The clear message Fianna Fail leader has for farmers it that his party believes that agriculture remains a vital economic and society part of Irish life and that its interests must be prioritised.
Fianna Fail Leader Michael Martin, addressed the IFA’s National Council in Dublin today (Wednesday) ahead of this month’s General Election and said a modern, diverse and secure farming community is absolutely essential for our country.
“Rural Ireland is at the heart of our manifesto and we stand on the side of the primary producer,” he said.
In his address, Martin made a number of commitments to farmers including the introduction of a retail ombudsman, acceptance of all GLAS applications, an increase of the Genomics scheme payments, restoration of disadvantaged area payments and the return of rural services.
Martin slammed the current Government’s record on rural Ireland and agriculture. He said its policies had led to a two-tier economy with rural Ireland left behind.
“Warm words are not enough for Rural Ireland. We are seeing a two-tier recovery with disproportionate growth in one area. Dublin now accounts for 42% of national GDP and what we are seeing is lopsided development.”
Martin said that Fianna Fail’s policies are ‘not just talk’ and stressed that its was ‘backing it up with funding’.
Fianna Fail Key commitments
Martin said a central plank of IFA’s agricultural policy was ‘fair prices’. He said direct action needs to be taken and said at present farmers are at the mercy of multiples and retailers.
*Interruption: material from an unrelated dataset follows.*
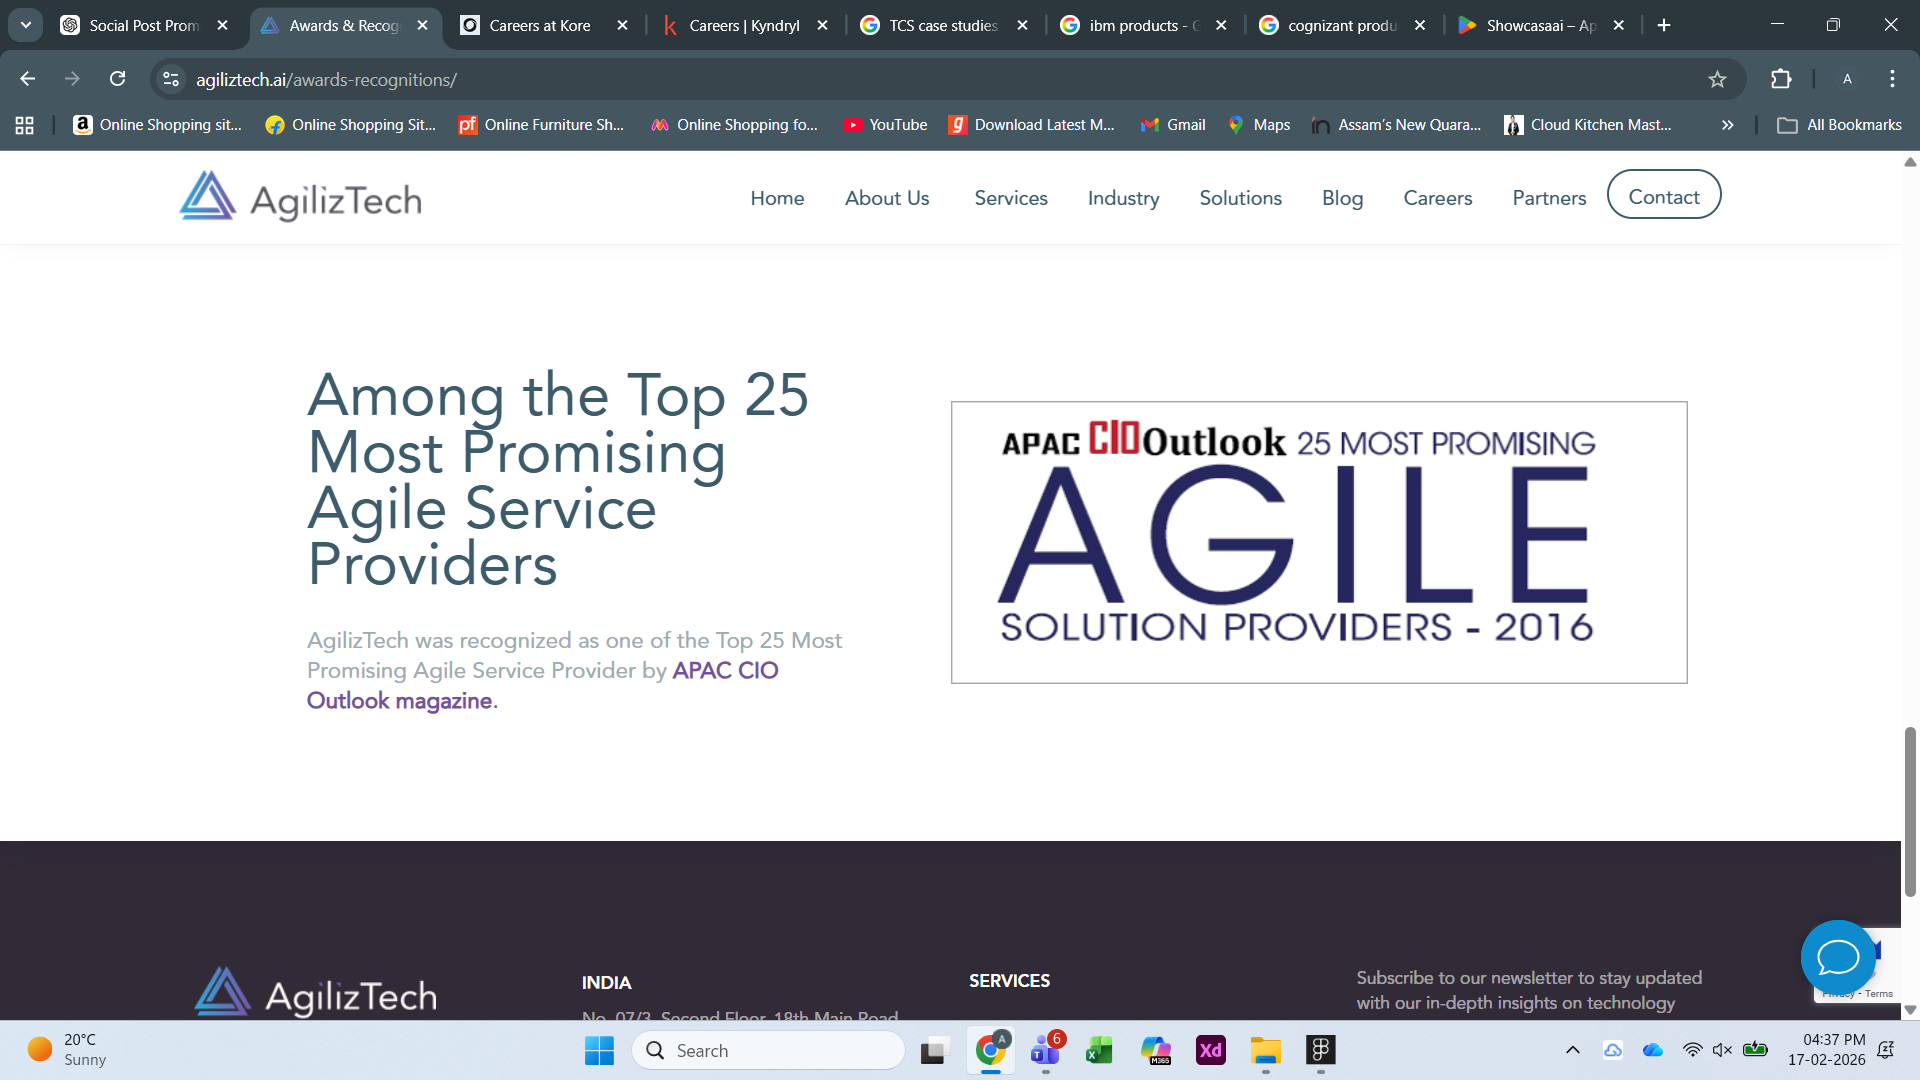This screenshot has height=1080, width=1920.
Task: Open the tab search chevron
Action: click(x=24, y=24)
“It is unsustainable to expect farmers to produce more unless there making a profit. Farmers are forced to be price takers at the moment.”
He said Fianna Fail would introduce a Food Ombudsman to protect farmers interests in Irish law.
Martin said he shared the IFA’s concern on the proposed tie-up between ABP and Slaney Meats.
Martin said it was vital that the Competition and Consumer Protection Commission examine the proposed merger closely.
Martin described Minister Coveney’s decision to write to the CCPC as an ’11th-hour move’ and said the proposed move was a serious and unacceptable situation which leaves farmers at a disadvantage.
Following questioning, Martin committed to accepting the 2,500 farmers excluded from the second Tranche of the GLAS scheme.
Fianna Fail commits to redirect unspent funds to increase the Areas of Natural Constraints (ANC) payment, he said.
Fianna Fail will also support an increased top-up payment to achieve a genomics payment target of €200 on the first 20 cows.
The impact of ‘Green tape’ and an intrusive inspection regime is creating undue stress and concern for working farmers already struggling to make ends meet.
“Many families fear the threat of failing an inspection and subsequent financial penalties,” he said.
Committed to introducing a ‘fairer’ yellow card model, he said under a Fianna Fail government farmers would not be penalised instantly and would be allowed fix problems first.
He also committed to a coupled payment in a reformed CAP for sheep farmers.
Martin stressed that a Fianna Fail government would restore vital services to Rural Ireland and made commitments on broadband and mobile phone coverage.